A year ago we experienced a moment when the world stood still. Ironically this was because Julio couldn’t stand at all. When we felt as if we were watching a nightmare play out. Thinking this wasn’t supposed to happen to us. Wishing that someone would pinch us, and that we would wake up from this bad dream.

A year full of tests, scans, surgeries and rounds of treatment. A year where half of it was spent in hospital. A year that has taught advocacy, patience and appreciation. The emotions not as raw, still sit near the surface, yet close enough to come up and suffocate us at any moment.

Rehabiliation, identity, and acceptance have been the forefront of this time. Julio’s whole world was flipped upside down. Everything he knew changed. Everything was now different. When he would ask, “How could this happen? How is this fair?” I always reply, “We are in this together. We will get through this together, test by test, day by day.”

No one can prepare for this, no one can ever understand, until you are living in this life. When everything you’ve ever known is taken from you. The simple things such as having a shower, washing your hands at the sink, hopping in the car to go to the grocery store, tucking your kids into bed, playing pass with the kids or even going to work. These are tasks of the past. Some are now considered special occasions, like when he gets to brush his teeth at a sink, or have a shower.

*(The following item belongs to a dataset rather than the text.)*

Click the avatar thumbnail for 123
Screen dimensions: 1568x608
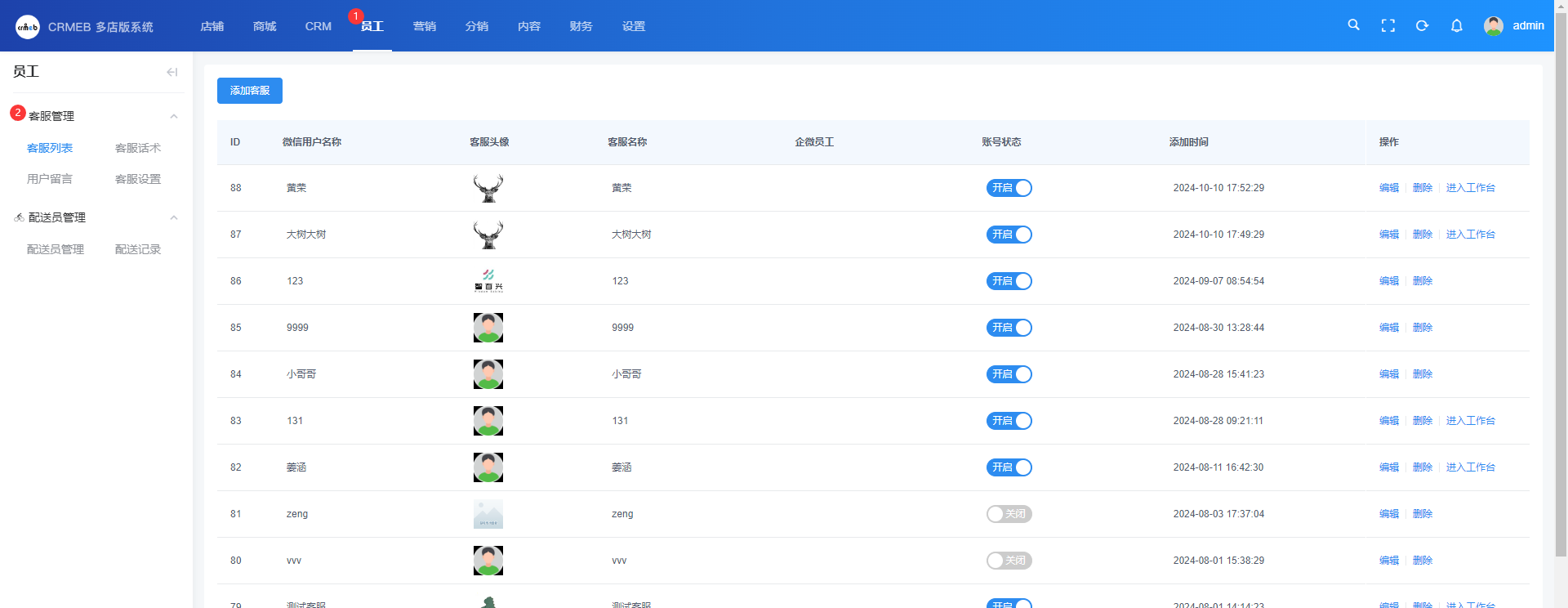(488, 281)
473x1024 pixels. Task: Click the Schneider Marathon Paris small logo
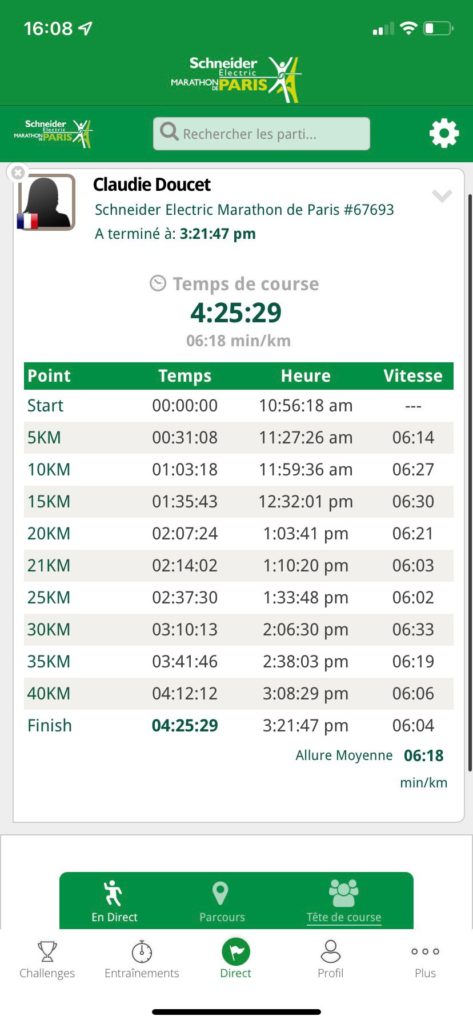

When we think he is stable; we learn of another appointment, scan, or surgery. Will he ever be able to just be? To be given the time to process what is happening.

When I asked our kids how we should recognize this day. Our youngest explained, “we should get a cake, we won’t sing happy birthday but we will say, One year of being Brave.”

One year for Julio being brave and for us all standing behind him. Julio you inspire us each and every day. You are truly the strongest person we know. Keep your head up. We will continue to advocate, we will continue to look for options and we will continue to be Brave.